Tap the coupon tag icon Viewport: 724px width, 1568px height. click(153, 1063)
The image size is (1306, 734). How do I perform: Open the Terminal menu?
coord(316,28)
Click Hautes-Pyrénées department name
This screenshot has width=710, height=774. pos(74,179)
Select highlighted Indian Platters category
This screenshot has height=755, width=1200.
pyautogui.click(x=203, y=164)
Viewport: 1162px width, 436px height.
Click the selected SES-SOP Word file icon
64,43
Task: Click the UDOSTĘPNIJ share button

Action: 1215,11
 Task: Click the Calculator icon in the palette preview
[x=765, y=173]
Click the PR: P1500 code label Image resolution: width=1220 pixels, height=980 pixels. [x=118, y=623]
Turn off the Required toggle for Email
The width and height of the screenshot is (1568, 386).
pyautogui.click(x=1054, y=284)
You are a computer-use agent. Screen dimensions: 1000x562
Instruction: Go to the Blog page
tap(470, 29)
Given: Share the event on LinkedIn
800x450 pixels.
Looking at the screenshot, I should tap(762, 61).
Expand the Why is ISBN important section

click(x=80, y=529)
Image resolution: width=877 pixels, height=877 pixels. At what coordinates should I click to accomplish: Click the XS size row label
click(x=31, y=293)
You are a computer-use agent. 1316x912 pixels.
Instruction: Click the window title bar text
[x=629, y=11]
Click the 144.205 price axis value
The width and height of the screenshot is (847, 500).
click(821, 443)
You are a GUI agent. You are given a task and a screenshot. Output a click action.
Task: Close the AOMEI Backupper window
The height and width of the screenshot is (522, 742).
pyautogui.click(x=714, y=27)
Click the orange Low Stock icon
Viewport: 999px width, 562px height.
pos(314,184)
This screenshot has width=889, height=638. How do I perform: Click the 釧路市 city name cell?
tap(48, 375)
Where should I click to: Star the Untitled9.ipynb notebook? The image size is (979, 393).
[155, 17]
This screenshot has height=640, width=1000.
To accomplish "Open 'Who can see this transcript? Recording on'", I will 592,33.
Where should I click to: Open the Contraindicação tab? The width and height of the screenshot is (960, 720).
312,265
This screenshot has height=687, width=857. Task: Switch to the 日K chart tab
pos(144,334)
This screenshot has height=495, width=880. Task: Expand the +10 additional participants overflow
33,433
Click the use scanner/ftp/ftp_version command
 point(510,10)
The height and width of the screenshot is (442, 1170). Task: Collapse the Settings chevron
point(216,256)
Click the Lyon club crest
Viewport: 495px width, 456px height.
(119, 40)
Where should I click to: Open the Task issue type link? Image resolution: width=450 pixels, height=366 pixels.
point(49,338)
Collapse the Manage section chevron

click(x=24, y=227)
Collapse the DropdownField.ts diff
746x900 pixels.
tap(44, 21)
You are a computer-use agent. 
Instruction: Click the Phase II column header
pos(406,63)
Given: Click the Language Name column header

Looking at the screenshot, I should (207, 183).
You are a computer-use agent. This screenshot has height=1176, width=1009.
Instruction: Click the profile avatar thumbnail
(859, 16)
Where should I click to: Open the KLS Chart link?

+++

• _Problem to solve_
Copy all lines from the data that hold the word "agent".

• _Written response_
You are a computer-use agent. Screen dimensions: 1000x562
You are a computer-use agent. 1316x912 pixels.
You are a GUI agent. You are given a task and a screenshot. Output a click action.
You are a computer-use agent. 
You are a computer-use agent. This screenshot has height=1176, width=1009.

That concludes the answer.